Entries from a dataset
·····

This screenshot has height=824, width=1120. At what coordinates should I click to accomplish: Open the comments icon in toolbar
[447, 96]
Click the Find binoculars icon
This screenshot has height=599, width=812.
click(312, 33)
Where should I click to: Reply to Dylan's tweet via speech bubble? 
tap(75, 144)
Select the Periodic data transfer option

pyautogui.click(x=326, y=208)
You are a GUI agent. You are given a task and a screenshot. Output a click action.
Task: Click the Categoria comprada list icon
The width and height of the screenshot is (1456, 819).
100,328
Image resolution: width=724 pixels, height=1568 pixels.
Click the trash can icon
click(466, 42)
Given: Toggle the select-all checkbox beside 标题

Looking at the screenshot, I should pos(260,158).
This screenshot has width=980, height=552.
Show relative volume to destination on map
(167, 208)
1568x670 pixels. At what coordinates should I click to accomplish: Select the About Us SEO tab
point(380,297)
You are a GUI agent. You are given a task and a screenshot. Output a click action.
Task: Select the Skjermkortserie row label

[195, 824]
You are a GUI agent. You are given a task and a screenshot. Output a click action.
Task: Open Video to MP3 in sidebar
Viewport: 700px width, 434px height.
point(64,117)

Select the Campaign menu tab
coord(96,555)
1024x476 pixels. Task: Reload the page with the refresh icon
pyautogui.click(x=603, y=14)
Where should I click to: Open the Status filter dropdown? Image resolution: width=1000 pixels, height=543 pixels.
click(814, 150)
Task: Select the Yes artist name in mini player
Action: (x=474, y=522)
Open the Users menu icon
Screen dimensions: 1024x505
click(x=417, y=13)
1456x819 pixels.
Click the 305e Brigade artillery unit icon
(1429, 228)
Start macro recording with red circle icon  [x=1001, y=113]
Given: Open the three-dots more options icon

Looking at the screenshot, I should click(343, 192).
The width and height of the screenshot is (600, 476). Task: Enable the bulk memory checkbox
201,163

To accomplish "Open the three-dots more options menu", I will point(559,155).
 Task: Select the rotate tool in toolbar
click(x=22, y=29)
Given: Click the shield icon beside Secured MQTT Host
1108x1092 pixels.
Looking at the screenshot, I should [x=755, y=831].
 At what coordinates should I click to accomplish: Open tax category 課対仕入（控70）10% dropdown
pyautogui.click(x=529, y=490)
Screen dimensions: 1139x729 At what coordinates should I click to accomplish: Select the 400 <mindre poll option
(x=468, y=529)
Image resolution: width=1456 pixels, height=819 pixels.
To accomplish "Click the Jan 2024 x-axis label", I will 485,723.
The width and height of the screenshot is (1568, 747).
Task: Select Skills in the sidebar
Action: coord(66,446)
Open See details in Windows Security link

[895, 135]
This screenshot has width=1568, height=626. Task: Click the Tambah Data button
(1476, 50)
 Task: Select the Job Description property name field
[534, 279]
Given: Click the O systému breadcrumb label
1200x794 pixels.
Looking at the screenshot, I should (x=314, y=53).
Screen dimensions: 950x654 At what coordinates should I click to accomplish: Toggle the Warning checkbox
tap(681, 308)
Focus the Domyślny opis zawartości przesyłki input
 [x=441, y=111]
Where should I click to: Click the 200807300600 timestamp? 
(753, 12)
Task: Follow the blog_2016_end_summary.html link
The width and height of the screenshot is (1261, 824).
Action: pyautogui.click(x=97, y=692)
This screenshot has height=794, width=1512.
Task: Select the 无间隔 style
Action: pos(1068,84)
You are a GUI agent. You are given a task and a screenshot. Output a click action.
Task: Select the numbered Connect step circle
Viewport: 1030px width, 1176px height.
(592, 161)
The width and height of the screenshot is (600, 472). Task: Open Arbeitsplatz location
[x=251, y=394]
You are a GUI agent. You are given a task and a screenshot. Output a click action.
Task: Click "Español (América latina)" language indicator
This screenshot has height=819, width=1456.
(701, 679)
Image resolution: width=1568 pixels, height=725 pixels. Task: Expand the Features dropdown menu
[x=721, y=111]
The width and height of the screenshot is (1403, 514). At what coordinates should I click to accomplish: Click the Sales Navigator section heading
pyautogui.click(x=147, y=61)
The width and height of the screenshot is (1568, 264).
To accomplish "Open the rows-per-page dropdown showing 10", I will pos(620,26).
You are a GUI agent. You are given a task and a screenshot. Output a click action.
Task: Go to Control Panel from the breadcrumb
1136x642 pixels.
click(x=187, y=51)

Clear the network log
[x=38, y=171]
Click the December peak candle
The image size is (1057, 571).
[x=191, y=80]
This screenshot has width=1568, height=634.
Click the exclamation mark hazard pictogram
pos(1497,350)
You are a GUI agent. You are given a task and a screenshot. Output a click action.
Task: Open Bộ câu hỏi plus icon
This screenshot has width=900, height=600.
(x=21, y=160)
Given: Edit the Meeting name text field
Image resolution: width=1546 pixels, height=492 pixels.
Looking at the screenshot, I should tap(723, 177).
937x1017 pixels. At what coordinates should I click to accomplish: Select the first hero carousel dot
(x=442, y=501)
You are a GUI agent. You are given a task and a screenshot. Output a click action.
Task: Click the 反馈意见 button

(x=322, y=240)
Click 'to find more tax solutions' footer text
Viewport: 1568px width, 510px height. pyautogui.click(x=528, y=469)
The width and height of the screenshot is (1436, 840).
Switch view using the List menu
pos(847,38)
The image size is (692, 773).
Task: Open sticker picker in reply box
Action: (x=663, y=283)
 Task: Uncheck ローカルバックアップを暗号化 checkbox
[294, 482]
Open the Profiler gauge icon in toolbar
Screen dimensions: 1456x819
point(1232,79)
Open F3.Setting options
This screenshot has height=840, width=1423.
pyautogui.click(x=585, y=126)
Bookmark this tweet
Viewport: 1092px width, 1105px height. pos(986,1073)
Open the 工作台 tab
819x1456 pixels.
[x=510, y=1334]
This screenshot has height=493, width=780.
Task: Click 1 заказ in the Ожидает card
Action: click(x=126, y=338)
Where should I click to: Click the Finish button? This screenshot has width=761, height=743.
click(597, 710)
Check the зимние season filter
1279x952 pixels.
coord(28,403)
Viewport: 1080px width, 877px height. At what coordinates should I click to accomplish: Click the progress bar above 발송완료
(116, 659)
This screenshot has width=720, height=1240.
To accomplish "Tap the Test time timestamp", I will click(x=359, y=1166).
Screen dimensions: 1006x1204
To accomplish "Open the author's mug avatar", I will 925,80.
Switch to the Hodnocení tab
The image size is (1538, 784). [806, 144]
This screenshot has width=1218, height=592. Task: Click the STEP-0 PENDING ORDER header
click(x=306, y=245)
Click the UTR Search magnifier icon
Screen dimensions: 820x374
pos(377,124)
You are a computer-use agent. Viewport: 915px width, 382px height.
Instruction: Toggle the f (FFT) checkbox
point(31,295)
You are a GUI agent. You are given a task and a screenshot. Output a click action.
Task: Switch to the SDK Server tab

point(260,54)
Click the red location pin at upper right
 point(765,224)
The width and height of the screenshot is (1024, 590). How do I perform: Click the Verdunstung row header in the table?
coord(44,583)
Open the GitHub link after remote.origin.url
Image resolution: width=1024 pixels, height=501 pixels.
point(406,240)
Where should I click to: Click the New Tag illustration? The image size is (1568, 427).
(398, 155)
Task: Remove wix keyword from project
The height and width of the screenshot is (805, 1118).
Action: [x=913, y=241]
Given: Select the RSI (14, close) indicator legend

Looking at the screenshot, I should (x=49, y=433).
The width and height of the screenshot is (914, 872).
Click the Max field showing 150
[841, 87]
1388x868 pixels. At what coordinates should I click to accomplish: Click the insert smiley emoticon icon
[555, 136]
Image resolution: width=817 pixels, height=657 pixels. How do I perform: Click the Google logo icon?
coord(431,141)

·····

> [WHAT THIS TASK INVOLVES]:
Rewrite the records from the line containing "The width and height of the screenshot is (1568, 264)." through the line containing "(x=21, y=160)", inclusive, as a JSON list of strings with one string per line. Leave out blank lines.

> [OUTPUT]:
[
  "The width and height of the screenshot is (1568, 264).",
  "To accomplish \"Open the rows-per-page dropdown showing 10\", I will pos(620,26).",
  "You are a GUI agent. You are given a task and a screenshot. Output a click action.",
  "Task: Go to Control Panel from the breadcrumb",
  "1136x642 pixels.",
  "click(x=187, y=51)",
  "Clear the network log",
  "[x=38, y=171]",
  "Click the December peak candle",
  "The image size is (1057, 571).",
  "[x=191, y=80]",
  "This screenshot has width=1568, height=634.",
  "Click the exclamation mark hazard pictogram",
  "pos(1497,350)",
  "You are a GUI agent. You are given a task and a screenshot. Output a click action.",
  "Task: Open Bộ câu hỏi plus icon",
  "This screenshot has width=900, height=600.",
  "(x=21, y=160)"
]